Tips for helping a pug dog to give birth

Childbirth can be a confusing experience for pug dog and their owners. Understand what to expect will make you more useful if an emergency arises. The pugs have heads that are much larger in relation to their body than many other races and this genetic trait can cause an increased risk of complications and the need for a cesarean section. Your veterinarian will monitor the pregnancy of your pug and decide the safest option for delivery. The whole process may only require you to wait and see, but be prepared to step in and help or ask for professional help when needed.

Take your pug to the vet to confirm pregnancy . Your veterinarian will determine the need for a cesarean section based on the formation of a bitch. Later in pregnancy you can take x-rays to determine the size of the litter. Keep your pug to date on shots. Make sure it has been wormed and is revised as to the bacterium Brucella , which is infectious for humans and can cause abortion in canines. Proper nutrition and prenatal care is important. Gradually change the diet of your pug to a high quality food that promotes growth and is designed for pregnant and lactating bitches.

pug dog

Preparing for birth
Create a whelping box for mother, made of wood, plastic or even heavy cardboard. The whelping box should ideally be easy to clean and should provide easy access for the mother, but also safely contain newborn puppies. Place the box in a low traffic area so that it is warm and quiet. Get the mother use the whelping box, placing it there regularly and giving him a snack, to develop a positive association with the box and know to go there during delivery. The pugs have a strong natural instinct to nest before giving birth and temperament and love for sweets makes training them to use the whelping box easier than other races.

Prior to the start of labor and labor
When the birthday approaches, he begins to take the temperature of the mother twice daily. The temperature of the body will warn of impending birth. The normal temperature of the body canine is 101 to 102.5 degrees Fahrenheit (38.3 to 39.1 ° C). A mother about to go into labor almost always experiences a drop in body temperature to 98 or 99 degrees (36.6 or 37.2 ° C). As labor is closer, your pug will start fidgeting and possibly vomit. At this point, places the mother in the whelping box. Delivery should begin shortly thereafter. Large heads of puppies prolonged labor, which usually lasts 6-12 hours. If your vet recommends a cesarean for your pug will probably be scheduled in advance. Make sure it’s not a side and center cut to speed breastfeeding. If you’ve planned a home birth, stay close to your pug to make sure all is well. If the job does not seem to have made ​​no progress in two hours or your pug has not started delivery within 24 hours, contact your vet for help.

Labor, delivery and after birth
Visible contractions signal the onset of normal labor. The first puppy should be born within two hours after the start of work. If not, consult your veterinarian. Usually the mother will begin a rest period of up to four hours after the first puppy is born, but sometimes have immediate subsequent deliveries. After delivery of each pup, the mother will give birth also a placenta. Account placentas and pups and make sure there are equal numbers of both. The postpartum placentas can not make the dog very sick.

Immediately after the birth of each pup, the mother should vigorously and lick it clean.
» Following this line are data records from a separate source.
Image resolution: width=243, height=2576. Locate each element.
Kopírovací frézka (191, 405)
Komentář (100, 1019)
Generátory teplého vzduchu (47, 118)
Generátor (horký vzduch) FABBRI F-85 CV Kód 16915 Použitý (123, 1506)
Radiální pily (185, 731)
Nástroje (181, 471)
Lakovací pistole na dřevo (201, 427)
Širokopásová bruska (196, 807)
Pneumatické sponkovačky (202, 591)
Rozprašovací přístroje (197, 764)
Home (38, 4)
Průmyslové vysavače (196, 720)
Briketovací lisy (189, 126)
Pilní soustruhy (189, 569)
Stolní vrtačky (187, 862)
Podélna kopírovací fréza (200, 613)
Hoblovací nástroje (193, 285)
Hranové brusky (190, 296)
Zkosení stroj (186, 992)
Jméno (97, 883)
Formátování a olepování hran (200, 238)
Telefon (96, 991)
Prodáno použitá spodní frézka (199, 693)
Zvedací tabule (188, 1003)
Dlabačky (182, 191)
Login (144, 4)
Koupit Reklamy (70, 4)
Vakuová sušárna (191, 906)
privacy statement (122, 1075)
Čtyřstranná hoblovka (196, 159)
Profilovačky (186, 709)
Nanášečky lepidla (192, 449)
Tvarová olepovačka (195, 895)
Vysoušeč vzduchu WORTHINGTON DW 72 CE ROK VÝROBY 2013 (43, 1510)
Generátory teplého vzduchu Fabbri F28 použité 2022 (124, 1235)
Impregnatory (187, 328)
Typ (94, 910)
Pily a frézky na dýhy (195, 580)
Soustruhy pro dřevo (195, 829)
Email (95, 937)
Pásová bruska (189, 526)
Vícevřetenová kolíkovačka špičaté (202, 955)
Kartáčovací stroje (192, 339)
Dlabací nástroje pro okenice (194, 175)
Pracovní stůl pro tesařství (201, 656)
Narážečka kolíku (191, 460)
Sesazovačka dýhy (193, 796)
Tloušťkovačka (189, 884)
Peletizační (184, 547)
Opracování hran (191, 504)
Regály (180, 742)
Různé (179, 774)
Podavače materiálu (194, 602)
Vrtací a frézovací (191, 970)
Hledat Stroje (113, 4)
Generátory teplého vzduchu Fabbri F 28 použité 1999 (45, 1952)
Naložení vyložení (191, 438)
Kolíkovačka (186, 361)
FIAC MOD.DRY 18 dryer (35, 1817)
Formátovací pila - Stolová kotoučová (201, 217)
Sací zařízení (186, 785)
You should chew through the umbilical cord too. She should lick and chew the amniotic sac of the puppies as soon as they are born if they are still surrounded by it. Due to their short snouts, pugs may have trouble tearing the bag or chew through the umbilical cord. If the puppies or mother are not able to break the sack, Intervene and break you, gently rubbing the puppy with a clean, dry towel. If breathing does not start, sucks the mucosa of the nose with a suction bulb infant size and is rubbing. If the mother can not or will not chew through the umbilical cord, it is necessary to tie the umbilical cord with silk thread and cut with clean scissors.

Line the whelping box with cool clothes and give your pug a light meal and plenty of water immediately in the postpartum period. Check the status of the mother and the puppies every hour more or less. The pugs are notoriously bad mothers, so make sure she has accepted all puppies and everyone is feeding well. Help your pug to find a comfortable position for breastfeeding, especially with a cesarean section, so you can breastfeed with minimum hassle. Depending on your skills and postpartum maternal situation, you may need to do everything for her, from food to cleaning the puppies. Do not leave the mother alone until you are sure you are recovering well and is able to take good care of the puppies on their own.